I'd certainly agree that someone shouldn't engage in double-speak. But it doesn't really make sense to treat whole masses of posters here as the same. I wouldn't automatically assume that rsterling or Smuggler speaks for you, and you shouldn't assume that--whoever said that, as I don't even recall such a thread--speaks for Jabbadabbado. Also, I'm not sure why would incorporate the comment into your critique of Obama if you didn't actually agree with it. If you do, then isn't his point valid? And if you don't, then what was the actual reason that you didn't find healthcare a "pragmatic" focus, and why didn't you just give that rationale in your first post?
What are you talking about? When did I say that anyone else speaks for Jabba, or that I assumed to do so? Honestly, this is another time where I'm completely baffled as to what you're addressing or where it came from. I gave an example. If he didn't agree with the assessment, he can just say he doesn't. If he does, he does. If he remembered the thread, fine. If he didn't, I explained the context to show where I was coming from, no one else.

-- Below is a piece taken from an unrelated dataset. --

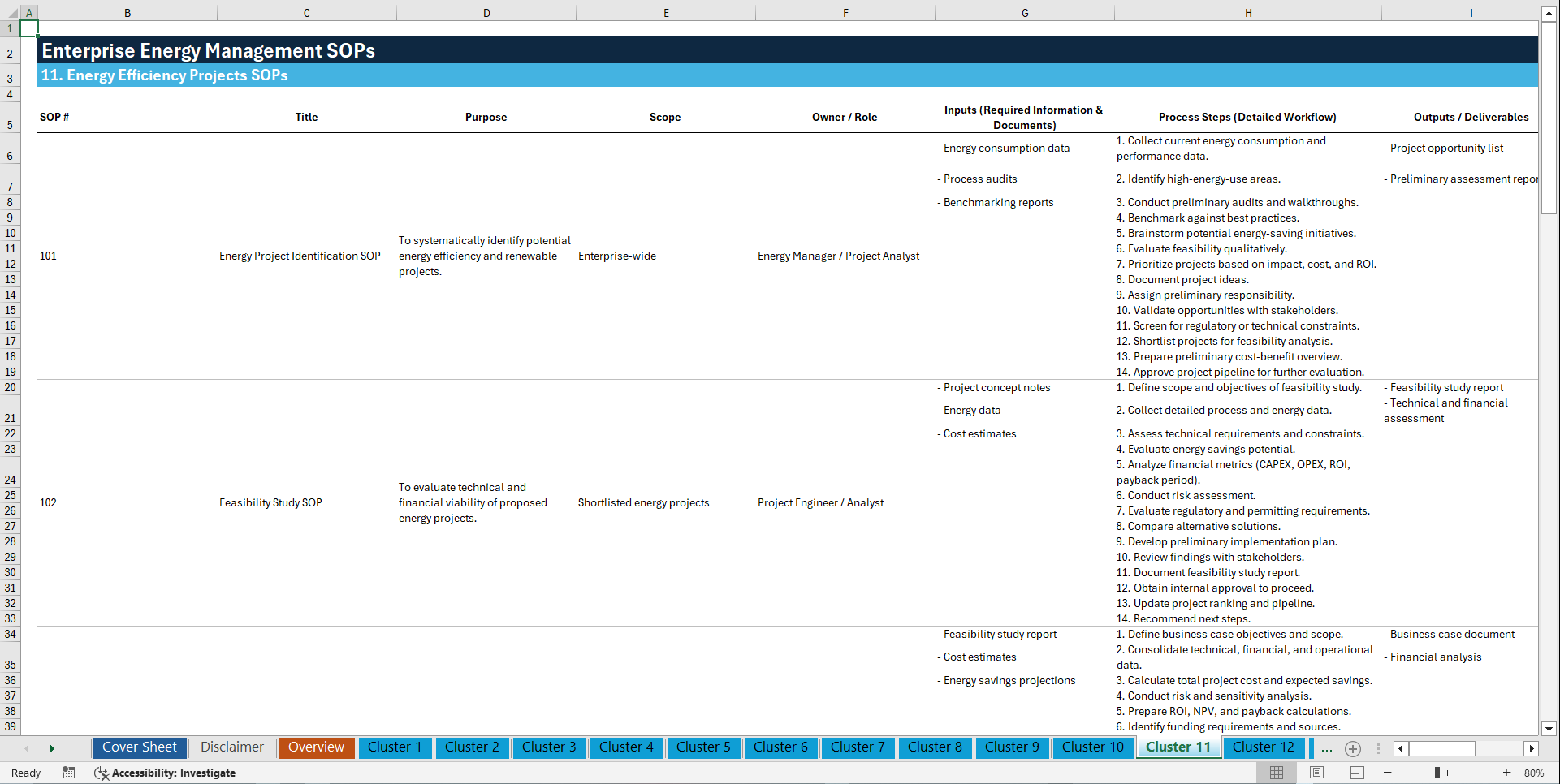Select the Normal view icon
The image size is (1560, 784).
pos(1277,773)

Have You never had a time when someone you knew-a friend, family member, whoever...had a memory jogged by a current example? You know, they might come to you and say "hey, remember that time 3 summers ago when we did so and so?" And you didn't remember it right away, but something clicked when they offered up more context? It's no big deal.
It's puzzling to me me why you basically came in a day later to supply a post which says "I don't want to speak for anyone else, but you shouldn't assume to speak for someone else..." (insert causality loop here !BOOM!)